#### Source passage
# Is tiling directly onto drywall really all that durable?



## Contractor101 (May 8, 2013)

After seeing her backsplash my client would now like me to tile underneath the counter of her bar area, my concern is this is a heavily abused area since it will be nocked, kicked,and scraped constantly by feet while people are sitting at the bar. Will Thinset hold up to the abuse? especially when applied to drywall, or is there an extra step I should take for piece of mind?

The space is 42" tall and I am using 6x6 tiles

What I plan on doing is sanding the painted drywall, adding a scratch coat of thin set, then tiling onto the scratch coat?


----------



## avenge (Sep 25, 2008)

I'd be concerned with the strength of the drywall flexing. Can you add or replace it with 3/4" plywood then CBU? It's the substrate you need to be concerned with not the thinset.


----------



## Kiwidan (Jan 10, 2014)

I'd usually just add a cement sheet over the top of the drywall to tile onto. If not it's okay over here to tile onto the drywall (we call it gib) as long as it's aqua line and the screw centres are reduced....


----------



## Contractor101 (May 8, 2013)

What about an uncoupling membrane? I understand what kurdi is intended and that it possesses limited uncoupling qualities but could it have a place in this scenario possibly?

My concern is that adding a CBU will push the tiles out too far, but I am happy to do anything necessary


----------



## KennMacMoragh (Sep 16, 2008)

I've had to repair fallen off tile to a baseboard under a counter similar to what you're explaining. This was attached to OSB which didn't last, I replaced it with Hardi board and thinset, never came off again.


----------



## Tscarborough (Feb 25, 2006)

1/4" hardiboard screwed to the drywall, done.


----------



## GO Remodeling (Apr 5, 2005)

use latex modified thinset and you'll be ok. Adding the 1/4" Hardi would give additional strength, if you want. Just make sure you wet the Hardi a bit before tiling (read their directions). Otherwise the Hardi will suck the water out of the thinset.


----------



## CarpenterSFO (Dec 12, 2012)

#### Records
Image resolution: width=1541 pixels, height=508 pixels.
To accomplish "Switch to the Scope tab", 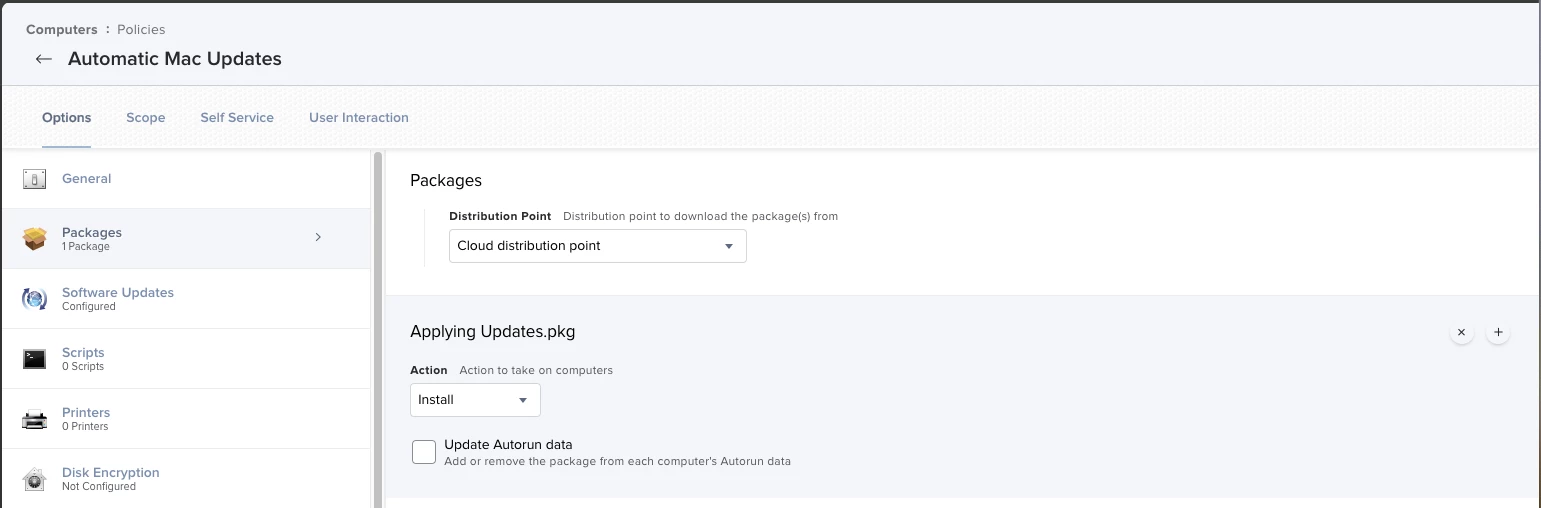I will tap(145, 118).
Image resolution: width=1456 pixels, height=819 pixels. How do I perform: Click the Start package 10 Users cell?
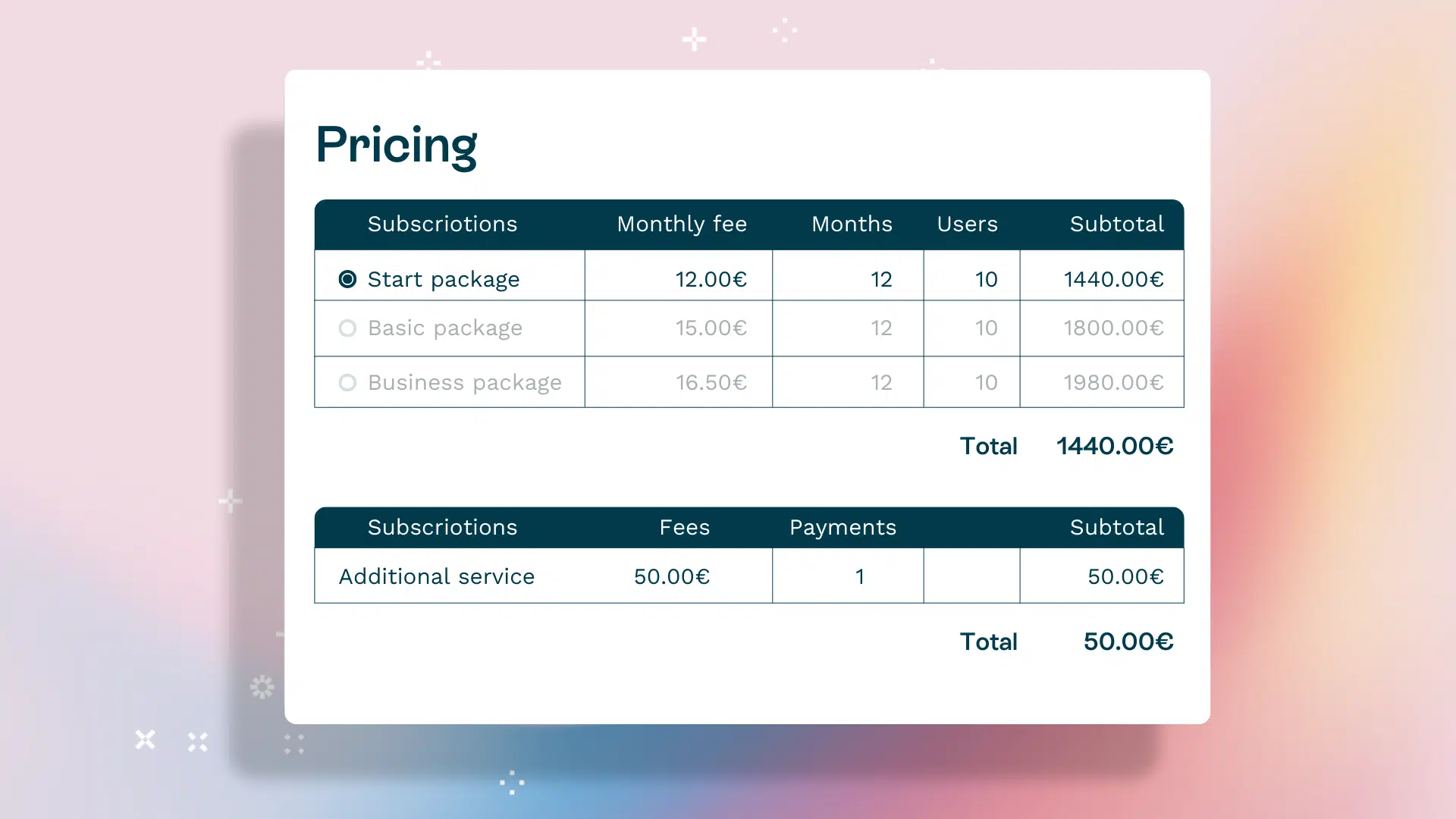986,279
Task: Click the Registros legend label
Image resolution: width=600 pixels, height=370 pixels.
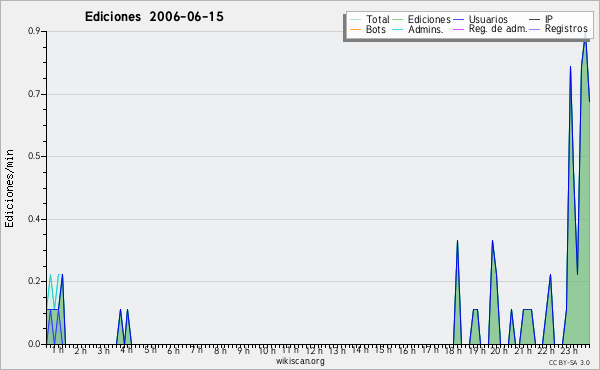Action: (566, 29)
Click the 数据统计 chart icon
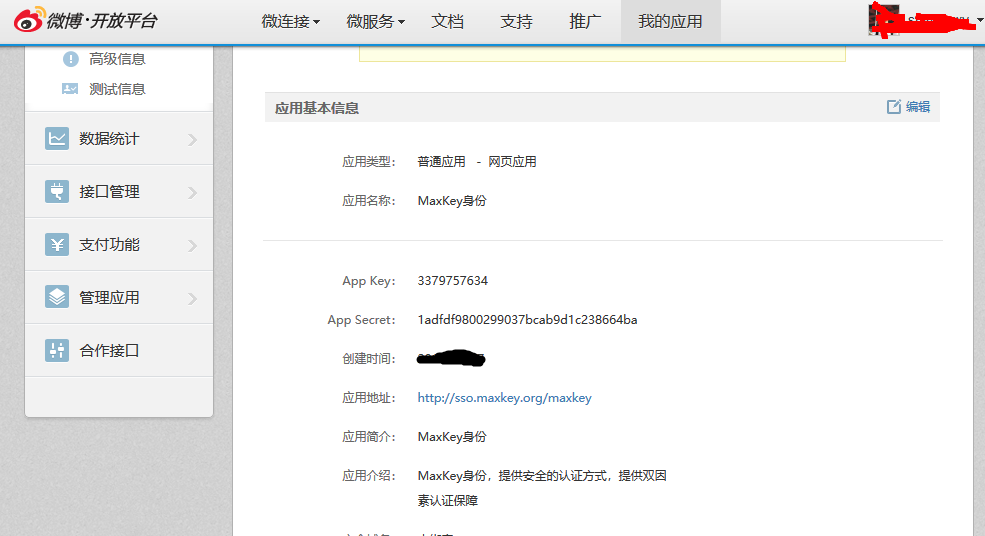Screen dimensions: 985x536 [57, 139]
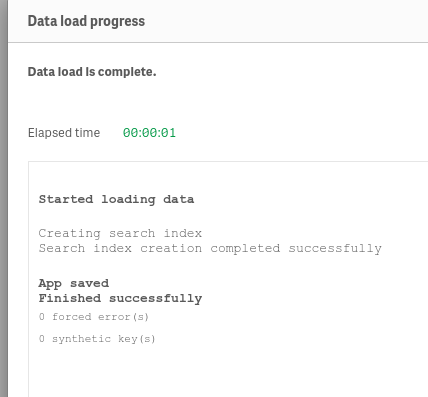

#### Problem set
a) Please write out the records word for word, from the line containing "Image resolution: width=1456" through the end of the records, leaving the pictures out.
b) Carry on the forum thread about tiling onto drywall from the point where it stops.

#### Per-task answers
a)
Image resolution: width=1456 pixels, height=819 pixels. How do I perform: Click the Start package 10 Users cell?
986,279
Task: Click the Registros legend label
Image resolution: width=600 pixels, height=370 pixels.
Action: (566, 29)
Click the 数据统计 chart icon
Screen dimensions: 985x536 [57, 139]

b)
If the drywall's solid, then prime with Zinsser 123, use modified thinset, and grout well, and it will last forever. Under a commercial bar or if the drywall's at all shaky, or if I were really concerned about the abuse, I'd add the 1/4" hardi.


----------



## KennMacMoragh (Sep 16, 2008)

olzo55 said:


> use latex modified thinset and you'll be ok. Adding the 1/4" Hardi would give additional strength, if you want. Just make sure you wet the Hardi a bit before tiling (read their directions). Otherwise the Hardi will suck the water out of the thinset.


 I think they tell you to wipe it with a damp sponge to clean it. You want the hardi to suck in water from the mortar, otherwise it wouldn't stick.

To the OP, just to let you know, I've repaired tons of tile in restaurants that were used as baseboard attached to either drywall or plywood. I've never had to repair tile when it was stuck to backer board though.


----------



## jb4211 (Jul 13, 2010)

Why wouldn't you remove the drywall where you intend to tile and replace with an acceptable backboard, then tile as normal?

That sure beats coming back to fix the tiles due to failing substrate..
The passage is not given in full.